Vaccini anti Covid: ecco perché sono anche un test per valutare la qualità della scuola

Sarà un caso che la categoria degli insegnanti, quasi tutti laureati, sia tra quelle con un più elevato tasso di vaccinazione anti Covid, mentre le categorie dei portuali e dei camionisti, con un livello di istruzione tra i più bassi, siano tra quelle meno disponibili alla vaccinazione? E sarà un caso che le Regioni con un maggior numero di non vaccinati (Sicilia, Calabria, Campania) siano tra quelle con le più elevate percentuali di fallimento e di dispersione scolastica? E sarà un caso che i più giovani, mediamente più acculturati, siano più disponibili alla vaccinazione dei quaranta-cinquantenni, che lo sono di meno? (Ricordiamo a questo riguardo un dato agghiacciante sui livelli di istruzione nel nostro paese: il 38,8% degli italiani tra i 25 e i 64 anni non è andato oltre la licenza media, rispetto al 21,3% della media UE. Un ritardo che – sia pure in diminuzione, nel 2008 eravamo al 46,7% – implica una serie di conseguenze su più versanti, dall’occupazione, alla salute, alla sicurezza fino alla qualità della vita sociale.
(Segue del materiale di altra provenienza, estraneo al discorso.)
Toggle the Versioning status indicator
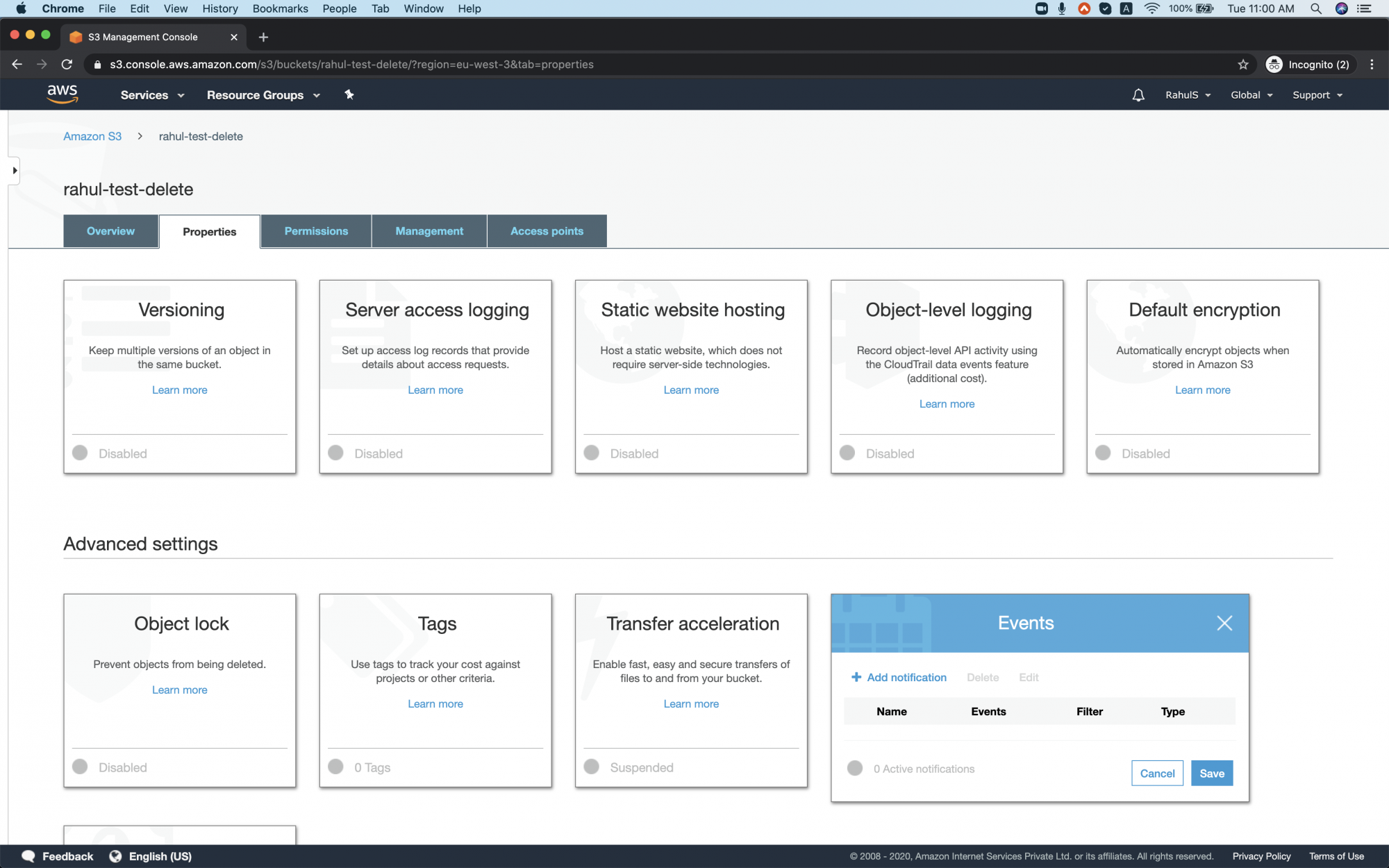 pyautogui.click(x=80, y=453)
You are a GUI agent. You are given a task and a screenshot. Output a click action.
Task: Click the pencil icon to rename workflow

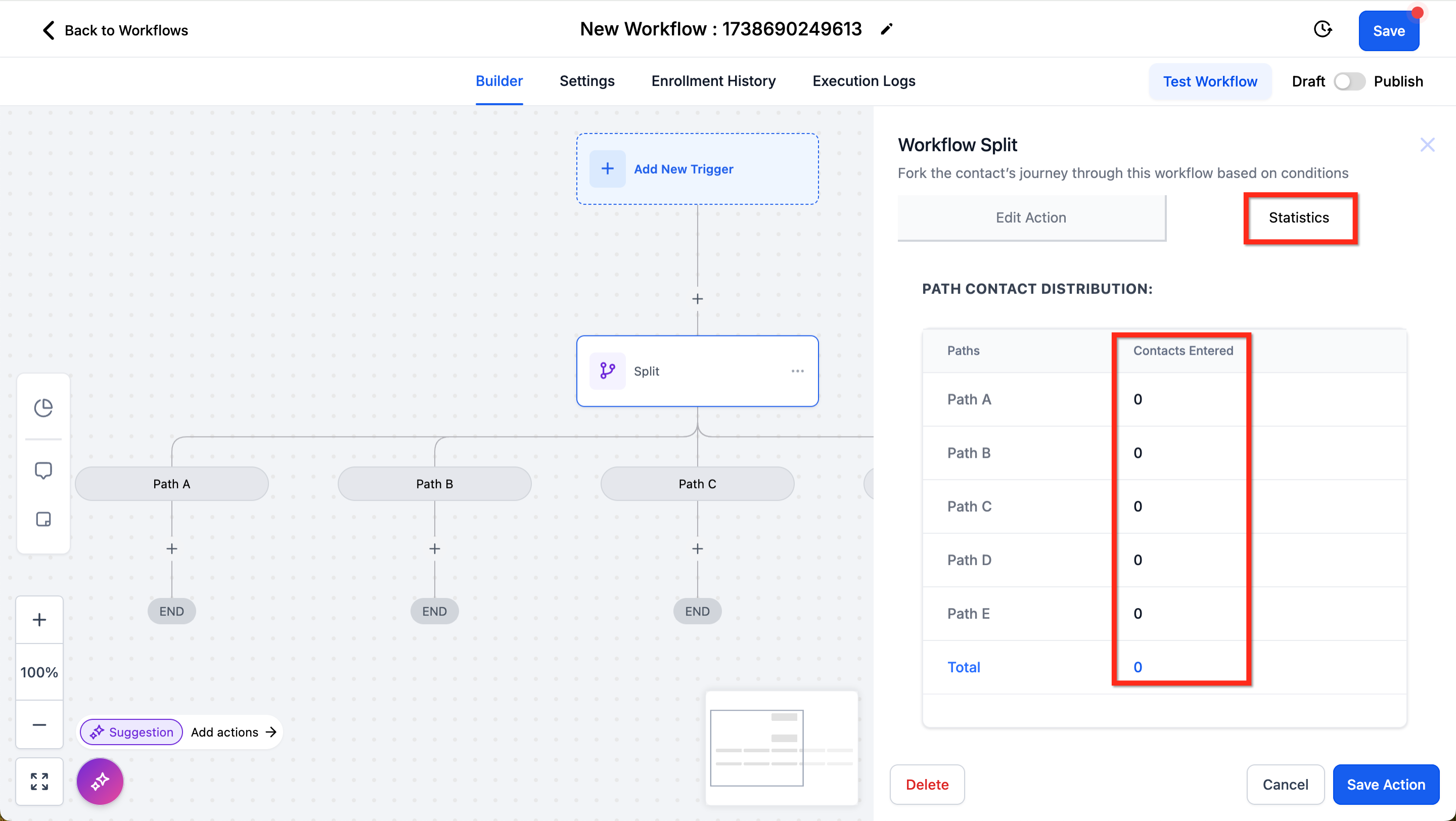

Non a caso il motto di Tuttoscuola è “+ istruzione è la soluzione”).

Sono domande che inducono a riflettere sull’incidenza che l’incremento della scolarizzazione e l’innalzamento del livello medio di conoscenza possono esercitare sui comportamenti collettivi, e che spingono a considerare prioritaria la riduzione dei gap scolastici territoriali anche sul versante sociosanitario per evidenti ragioni di difesa della collettività nazionale dalle nefaste conseguenze dell’ignoranza e della connessa maggiore facilità a recepire leggende e fake news di una parte della popolazione adulta, quella meno istruita.

L’andamento delle vaccinazioni si presenta di fatto come una specie di test sulla qualità della scuola: non tanto, o meglio non solo, della scuola di oggi, ma di quella che ha prodotto gli attuali livelli e dislivelli di educazione della popolazione adulta.

Quanto alle riserve e ai dubbi avanzati da alcuni noti intellettuali come Giorgio Agamben e Massimo Cacciari (che peraltro si è felicemente vaccinato) sul carattere totalitario di misure di emergenza come l’adozione del green pass, che produrrebbe una discriminazione tra i cittadini, va detto che secondo questo principio potrebbe essere allora considerata una discriminazione quella di una minoranza di cittadini, quella mediamente meno acculturata, a danno della maggioranza.

È singolare, quasi un contrappasso, che raffinati intellettuali di fama internazionale, punte di diamante dell’elaborazione culturale, si dedichino a una sorta di difesa del diritto all’ignoranza, o quanto meno del diritto degli “ignoranti” a restare tali.